Des analyses contradictoires
Ötzi fut tout d’abord soumis à des analyses isotopiques qui indiquèrent qu’il devait s’être essentiellement nourri de façon végétarienne voire végétalienne. Ces premiers résultats contredisaient de prime abord l’opinion selon laquelle à la fin du néolithique et pendant le chalcolithique, la chasse et donc la consommation de viande jouaient un rôle décisif dans l’alimentation. Théorie corroborée par la découverte d’ossements et de bois d’animaux sauvages lors de fouilles archéologiques ainsi que par la tenue de chasseur de l’homme des glaces, équipé d’un arc et de flèches.
Quel fut le dernier repas d’Ötzi ?
Des examens plus récents de l’estomac et de l’intestin d’Ötzi pourraient expliquer cette contradiction: de nombreux restes d’origine végétale mais aussi des éclats d’os de bouquetin y ont été trouvés. Une analyse génétique détaillée du contenu de l’intestin fournit en outre certains indices permettant de conclure à une consommation de gibier. Et finalement, le contenu de son estomac a révélé que son dernier repas fut essentiellement constitué de viande de bouquetin et de cerf, avec une teneur élevée en matières grasses. Ces résultats prouvent que l’homme des glaces et toute la population du Haut-Adige se nourrissaient de façon très équilibrée. A leur menu figuraient également beaucoup d’aliments provenant de plantes tels que fruits frais ou secs, légumes et baies sauvages ainsi que d’anciennes variétés de céréales comme l’engrain et l’amidonnier, vraisemblablement consommés sous forme de bouillie ou de pain.
Du chasseur au paysan
Dans l’histoire de l’humanité, le passage, il y a près de 12 000 ans, de la condition de chasseur-cueilleur à celle de producteur et de cultivateur constitue une importante césure. C’est en Mésopotamie, dans la région dite du Croissant fertile, au sud-est de l’actuelle Turquie, que la sédentarité s’imposa au nomadisme et que se développèrent progressivement l’agriculture et l’élevage. Un mode de vie qui essaima au cours des millénaires suivants dans toute l’Europe.
L’agriculture en réponse à la hausse démographique
Les raisons précises du succès et de la rapide propagation de cette révolution néolithique sont encore discutées. Un facteur important est l’accroissement considérable de la population qui entraîna une augmentation des besoins en nourriture. L’agriculture permit de produire davantage de céréales tandis que les variétés aux grains plus gros et plus nombreux étaient privilégiées.

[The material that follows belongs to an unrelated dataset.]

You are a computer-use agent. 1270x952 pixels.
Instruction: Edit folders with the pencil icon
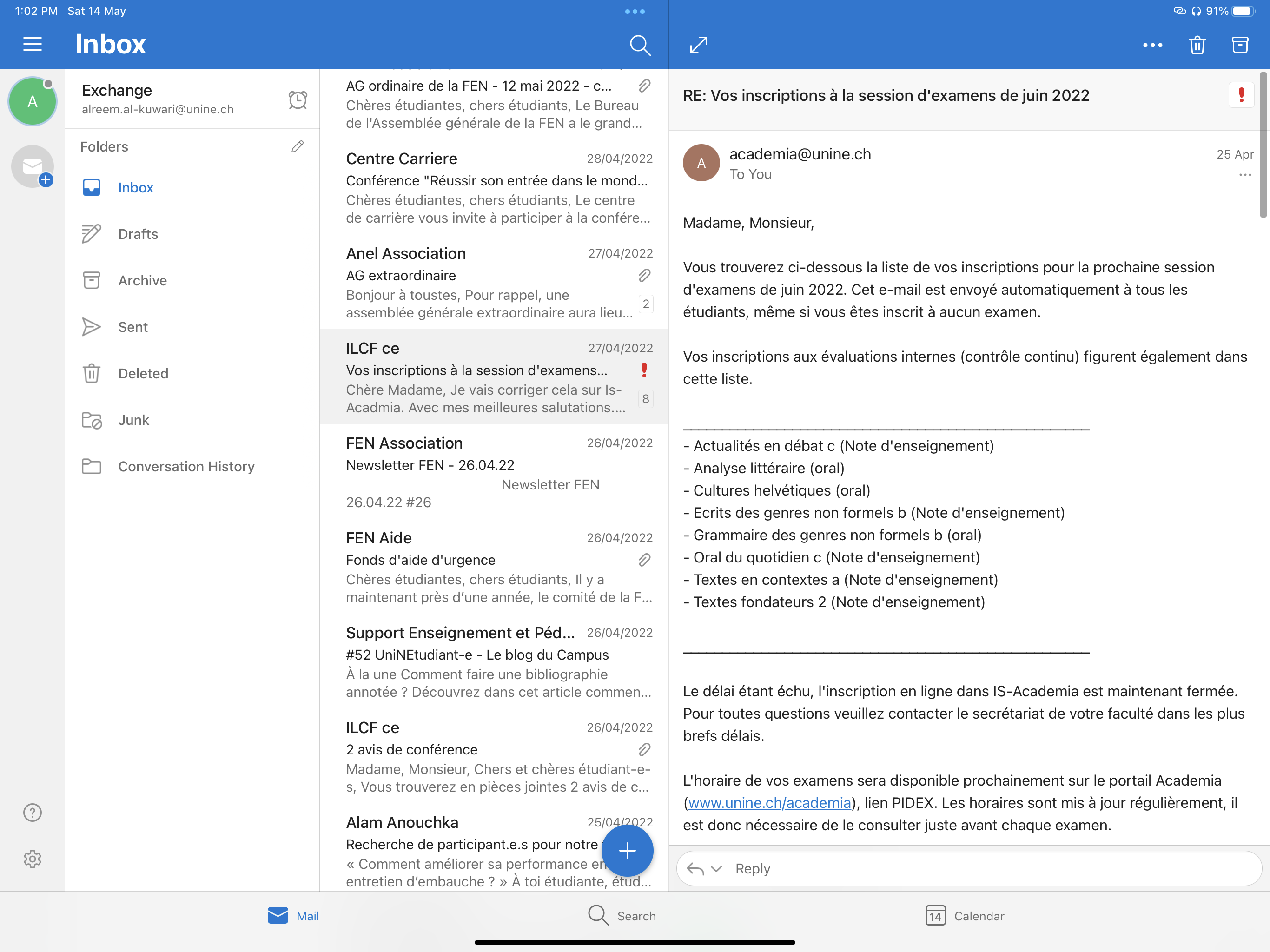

Les animaux sauvages constituaient encore une source de nourriture essentielle mais leur domestication s’avéra nécessaire au fil du temps pour satisfaire aux besoins. Outre la viande, les peaux et la laine, ils fournirent leur force aux hommes qui les utilisèrent comme bêtes de somme.
Prépondérance de l’intolérance au lactose
Plus tard, produits laitiers et fromages, riches en protéines et en graisses, prirent de l’importance dans l’alimentation. Le lait ne joua toutefois pendant longtemps qu’un rôle secondaire. Des examens génétiques effectués sur l’homme des glaces et sur des vestiges de squelettes dévoilèrent qu’au néolithique, la plupart des individus vivant en Europe présentaient une intolérance au lactose. Passé la période d’allaitement, ils n’étaient plus en mesure de digérer le sucre du lait.
En conclusion, les recherches sur l’alimentation dans la préhistoire et la protohistoire permettent de montrer à quel point l’évolution de l’humanité fut dépendante des stratégies alimentaires adoptées.